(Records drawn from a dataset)
::::::::

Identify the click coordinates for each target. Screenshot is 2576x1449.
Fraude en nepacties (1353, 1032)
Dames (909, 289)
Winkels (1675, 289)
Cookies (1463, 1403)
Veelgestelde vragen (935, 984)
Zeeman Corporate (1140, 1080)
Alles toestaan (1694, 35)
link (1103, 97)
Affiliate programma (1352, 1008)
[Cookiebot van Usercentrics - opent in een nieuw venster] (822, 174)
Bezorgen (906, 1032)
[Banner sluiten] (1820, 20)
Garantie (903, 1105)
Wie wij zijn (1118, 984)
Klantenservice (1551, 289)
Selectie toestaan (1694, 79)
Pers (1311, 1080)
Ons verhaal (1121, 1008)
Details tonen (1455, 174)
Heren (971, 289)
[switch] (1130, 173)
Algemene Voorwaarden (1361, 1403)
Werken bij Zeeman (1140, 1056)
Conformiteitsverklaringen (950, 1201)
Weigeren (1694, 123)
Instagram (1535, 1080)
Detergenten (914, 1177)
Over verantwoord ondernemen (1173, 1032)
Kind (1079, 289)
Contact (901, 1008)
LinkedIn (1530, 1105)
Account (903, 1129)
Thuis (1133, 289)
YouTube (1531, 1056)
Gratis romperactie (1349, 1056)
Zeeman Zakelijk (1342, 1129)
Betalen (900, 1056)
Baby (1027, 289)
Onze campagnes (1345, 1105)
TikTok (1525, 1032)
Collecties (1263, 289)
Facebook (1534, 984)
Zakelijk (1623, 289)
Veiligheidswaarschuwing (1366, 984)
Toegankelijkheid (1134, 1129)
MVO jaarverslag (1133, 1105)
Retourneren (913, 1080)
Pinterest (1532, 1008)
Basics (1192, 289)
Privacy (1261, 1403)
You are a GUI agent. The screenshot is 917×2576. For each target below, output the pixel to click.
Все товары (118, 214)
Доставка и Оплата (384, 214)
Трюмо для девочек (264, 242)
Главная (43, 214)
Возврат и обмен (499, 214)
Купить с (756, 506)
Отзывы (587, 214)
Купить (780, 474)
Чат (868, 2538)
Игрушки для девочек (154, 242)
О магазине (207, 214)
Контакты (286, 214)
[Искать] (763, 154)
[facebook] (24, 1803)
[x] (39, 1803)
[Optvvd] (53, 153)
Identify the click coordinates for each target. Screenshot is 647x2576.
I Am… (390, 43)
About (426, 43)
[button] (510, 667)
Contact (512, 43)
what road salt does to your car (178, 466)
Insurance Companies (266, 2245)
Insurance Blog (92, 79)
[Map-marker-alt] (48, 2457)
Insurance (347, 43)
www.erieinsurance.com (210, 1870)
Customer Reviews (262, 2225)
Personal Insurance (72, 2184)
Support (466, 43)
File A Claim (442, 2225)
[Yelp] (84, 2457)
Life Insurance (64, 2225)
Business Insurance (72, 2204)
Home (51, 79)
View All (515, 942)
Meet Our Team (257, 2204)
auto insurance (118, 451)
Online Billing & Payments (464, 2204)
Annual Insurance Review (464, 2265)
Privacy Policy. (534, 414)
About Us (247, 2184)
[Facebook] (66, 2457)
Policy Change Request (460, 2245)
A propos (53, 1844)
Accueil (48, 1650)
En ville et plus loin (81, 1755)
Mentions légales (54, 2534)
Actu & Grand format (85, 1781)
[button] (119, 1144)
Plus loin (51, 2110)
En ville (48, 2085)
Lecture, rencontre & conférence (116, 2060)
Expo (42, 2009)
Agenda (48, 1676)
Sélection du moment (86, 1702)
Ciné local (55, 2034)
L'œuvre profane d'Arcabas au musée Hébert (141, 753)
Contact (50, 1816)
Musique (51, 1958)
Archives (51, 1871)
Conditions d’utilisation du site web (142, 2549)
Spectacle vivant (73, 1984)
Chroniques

::::::::

Every line above with the word "Identify" belongs in the answer, copied as written.

■ Answer below
Identify the click coordinates for each target. Screenshot is 2576x1449.
Identify the click coordinates for each target. Screenshot is 647x2576.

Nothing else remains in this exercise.